— Description of the task —
Line by line, transcribe the records exactly.

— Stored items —

::::::::

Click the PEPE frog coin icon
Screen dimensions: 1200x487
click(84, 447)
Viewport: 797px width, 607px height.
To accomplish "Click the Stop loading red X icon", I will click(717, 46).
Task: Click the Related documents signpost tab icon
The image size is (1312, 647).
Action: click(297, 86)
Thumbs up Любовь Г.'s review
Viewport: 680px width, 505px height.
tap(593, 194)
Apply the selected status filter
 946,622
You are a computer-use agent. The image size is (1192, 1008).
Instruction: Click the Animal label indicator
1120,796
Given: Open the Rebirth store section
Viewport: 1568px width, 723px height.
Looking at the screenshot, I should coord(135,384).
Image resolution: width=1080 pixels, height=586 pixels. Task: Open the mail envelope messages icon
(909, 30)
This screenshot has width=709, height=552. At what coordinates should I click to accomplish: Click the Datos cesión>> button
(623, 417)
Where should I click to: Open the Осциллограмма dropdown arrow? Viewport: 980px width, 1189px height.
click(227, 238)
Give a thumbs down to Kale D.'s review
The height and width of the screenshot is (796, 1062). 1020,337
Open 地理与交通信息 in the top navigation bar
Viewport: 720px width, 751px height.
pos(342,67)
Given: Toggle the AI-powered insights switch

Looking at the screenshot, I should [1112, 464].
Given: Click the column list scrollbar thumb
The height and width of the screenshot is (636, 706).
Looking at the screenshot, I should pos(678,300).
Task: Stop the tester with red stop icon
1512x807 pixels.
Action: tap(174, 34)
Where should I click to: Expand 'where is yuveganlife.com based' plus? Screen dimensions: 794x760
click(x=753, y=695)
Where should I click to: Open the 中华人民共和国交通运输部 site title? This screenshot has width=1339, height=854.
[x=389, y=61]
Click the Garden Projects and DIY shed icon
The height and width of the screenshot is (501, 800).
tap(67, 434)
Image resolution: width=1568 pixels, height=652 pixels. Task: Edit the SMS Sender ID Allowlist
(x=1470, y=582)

::::::::

— Expected answer —
Click the PEPE frog coin icon
Screen dimensions: 1200x487
click(84, 447)
Viewport: 797px width, 607px height.
To accomplish "Click the Stop loading red X icon", I will click(717, 46).
Task: Click the Related documents signpost tab icon
The image size is (1312, 647).
Action: click(297, 86)
Thumbs up Любовь Г.'s review
Viewport: 680px width, 505px height.
tap(593, 194)
Apply the selected status filter
 946,622
You are a computer-use agent. The image size is (1192, 1008).
Instruction: Click the Animal label indicator
1120,796
Given: Open the Rebirth store section
Viewport: 1568px width, 723px height.
Looking at the screenshot, I should coord(135,384).
Image resolution: width=1080 pixels, height=586 pixels. Task: Open the mail envelope messages icon
(909, 30)
This screenshot has width=709, height=552. At what coordinates should I click to accomplish: Click the Datos cesión>> button
(623, 417)
Where should I click to: Open the Осциллограмма dropdown arrow? Viewport: 980px width, 1189px height.
click(227, 238)
Give a thumbs down to Kale D.'s review
The height and width of the screenshot is (796, 1062). 1020,337
Open 地理与交通信息 in the top navigation bar
Viewport: 720px width, 751px height.
pos(342,67)
Given: Toggle the AI-powered insights switch

Looking at the screenshot, I should [1112, 464].
Given: Click the column list scrollbar thumb
The height and width of the screenshot is (636, 706).
Looking at the screenshot, I should pos(678,300).
Task: Stop the tester with red stop icon
1512x807 pixels.
Action: tap(174, 34)
Where should I click to: Expand 'where is yuveganlife.com based' plus? Screen dimensions: 794x760
click(x=753, y=695)
Where should I click to: Open the 中华人民共和国交通运输部 site title? This screenshot has width=1339, height=854.
[x=389, y=61]
Click the Garden Projects and DIY shed icon
The height and width of the screenshot is (501, 800).
tap(67, 434)
Image resolution: width=1568 pixels, height=652 pixels. Task: Edit the SMS Sender ID Allowlist
(x=1470, y=582)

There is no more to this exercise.